[[ Provided records open ]]

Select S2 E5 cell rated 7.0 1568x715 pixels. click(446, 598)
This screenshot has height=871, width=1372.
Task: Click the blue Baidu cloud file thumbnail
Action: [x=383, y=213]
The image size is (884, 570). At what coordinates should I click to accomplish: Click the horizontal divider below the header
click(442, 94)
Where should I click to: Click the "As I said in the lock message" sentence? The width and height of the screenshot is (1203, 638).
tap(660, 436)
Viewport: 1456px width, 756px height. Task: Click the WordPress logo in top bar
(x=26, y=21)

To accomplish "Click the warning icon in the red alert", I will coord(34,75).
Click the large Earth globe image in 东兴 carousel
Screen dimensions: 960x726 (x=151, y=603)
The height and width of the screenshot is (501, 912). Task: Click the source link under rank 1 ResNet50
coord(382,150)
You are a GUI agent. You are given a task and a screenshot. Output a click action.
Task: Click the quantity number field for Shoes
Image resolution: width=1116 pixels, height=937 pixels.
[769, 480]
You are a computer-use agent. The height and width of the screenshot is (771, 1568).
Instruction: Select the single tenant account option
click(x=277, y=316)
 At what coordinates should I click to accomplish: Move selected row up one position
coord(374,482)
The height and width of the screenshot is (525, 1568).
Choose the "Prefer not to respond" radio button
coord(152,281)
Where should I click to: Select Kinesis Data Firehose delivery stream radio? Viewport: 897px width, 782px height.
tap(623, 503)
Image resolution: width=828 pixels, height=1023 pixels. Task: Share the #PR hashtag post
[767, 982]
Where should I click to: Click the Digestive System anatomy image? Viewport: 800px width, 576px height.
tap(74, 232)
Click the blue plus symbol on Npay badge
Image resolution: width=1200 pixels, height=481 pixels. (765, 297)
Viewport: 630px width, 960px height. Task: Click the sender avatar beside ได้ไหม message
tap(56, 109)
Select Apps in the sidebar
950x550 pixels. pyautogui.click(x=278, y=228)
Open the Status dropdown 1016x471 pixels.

[[ Provided records closed ]]

Exercise goal:
A verbatim output of all the data above is needed.

Task solution:
Select S2 E5 cell rated 7.0 1568x715 pixels. click(446, 598)
This screenshot has height=871, width=1372.
Task: Click the blue Baidu cloud file thumbnail
Action: [x=383, y=213]
The image size is (884, 570). At what coordinates should I click to accomplish: Click the horizontal divider below the header
click(442, 94)
Where should I click to: Click the "As I said in the lock message" sentence? The width and height of the screenshot is (1203, 638).
tap(660, 436)
Viewport: 1456px width, 756px height. Task: Click the WordPress logo in top bar
(x=26, y=21)

To accomplish "Click the warning icon in the red alert", I will coord(34,75).
Click the large Earth globe image in 东兴 carousel
Screen dimensions: 960x726 (x=151, y=603)
The height and width of the screenshot is (501, 912). Task: Click the source link under rank 1 ResNet50
coord(382,150)
You are a GUI agent. You are given a task and a screenshot. Output a click action.
Task: Click the quantity number field for Shoes
Image resolution: width=1116 pixels, height=937 pixels.
[769, 480]
You are a computer-use agent. The height and width of the screenshot is (771, 1568).
Instruction: Select the single tenant account option
click(x=277, y=316)
 At what coordinates should I click to accomplish: Move selected row up one position
coord(374,482)
The height and width of the screenshot is (525, 1568).
Choose the "Prefer not to respond" radio button
coord(152,281)
Where should I click to: Select Kinesis Data Firehose delivery stream radio? Viewport: 897px width, 782px height.
tap(623, 503)
Image resolution: width=828 pixels, height=1023 pixels. Task: Share the #PR hashtag post
[767, 982]
Where should I click to: Click the Digestive System anatomy image? Viewport: 800px width, 576px height.
tap(74, 232)
Click the blue plus symbol on Npay badge
Image resolution: width=1200 pixels, height=481 pixels. (765, 297)
Viewport: 630px width, 960px height. Task: Click the sender avatar beside ได้ไหม message
tap(56, 109)
Select Apps in the sidebar
950x550 pixels. pyautogui.click(x=278, y=228)
Open the Status dropdown 1016x471 pixels.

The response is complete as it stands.